US Treasury Secretary Janet Yellen kicked off an unscheduled Financial Stability Oversight Council (FSOC) meeting with the country’s top financial regulators on Friday amid issues plaguing the US banking sector. US bank stocks and all four benchmark indices fell again on Friday as government efforts last week failed to quell the country’s financial calamity.
Janet Yellen kicks off an unscheduled meeting with the country’s top financial regulators
The US banking sector remains in crisis after the collapse of three large banks two weeks ago and the federal government’s steps to address the problems. On Friday afternoon, all four major benchmark US stock indices were flat, with bank shares in institutions including Truist, First Republic, Pacwest Bancorp and Western Alliance Bancorp slipping below the previous day’s close.
TO report from Bloomberg claims that US Treasury Secretary Janet Yellen has scheduled an unscheduled meeting with the country’s top financial executives and the FSOC. Yellen’s surprise meeting with the FSOC follows her recent comment, where she said the recent government intervention with Silicon Valley Bank and Signature Bank “was necessary to protect the US banking system in general.” In a speech to the American Bankers Association, Yellen further emphasized that “similar actions could be justified.”
In Bloomberg’s Christopher Condon report, the meeting between Secretary Yellen and the FSOC is closed to the public and the time of the event has not been disclosed. It is unclear what will come of the meeting. Yellen also took up the issue in the Senate Appropriations subcommittee, where she noticed that Congress should review the insurance methods of the Federal Deposit Insurance Corporation (FDIC). However, Yellen stressed that she “has not considered or discussed anything to do with general insurance or deposit guarantees.”

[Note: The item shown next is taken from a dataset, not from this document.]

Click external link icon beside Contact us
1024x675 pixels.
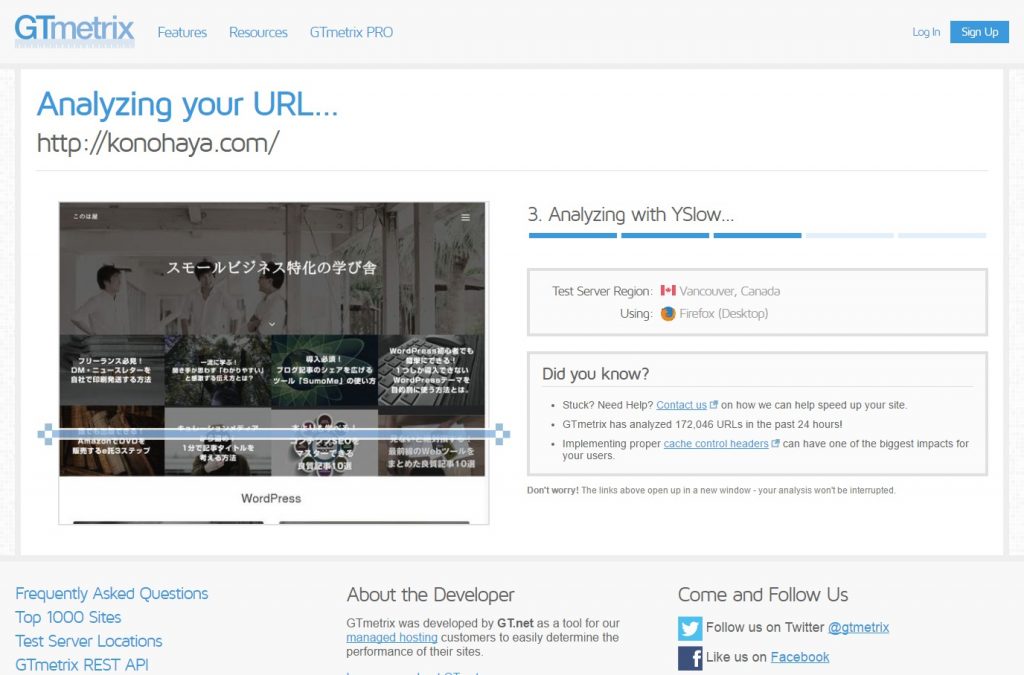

Yellen said decisions are likely to be made on a case-by-case basis if other banks fail and are considered a “systemic risk exception.” She added that “we are likely to invoke the systemic risk exception, which allows the FDIC to protect all depositors, and that would be a case-by-case determination.” The unscheduled meeting with Yellen and the FSOC on Friday will include members of the US Federal Reserve and various other financial regulatory agencies.
What do you think about the recent government interventions in the banking sector and do you think they will be effective in stabilizing the system? Share your thoughts on this topic in the comments section below.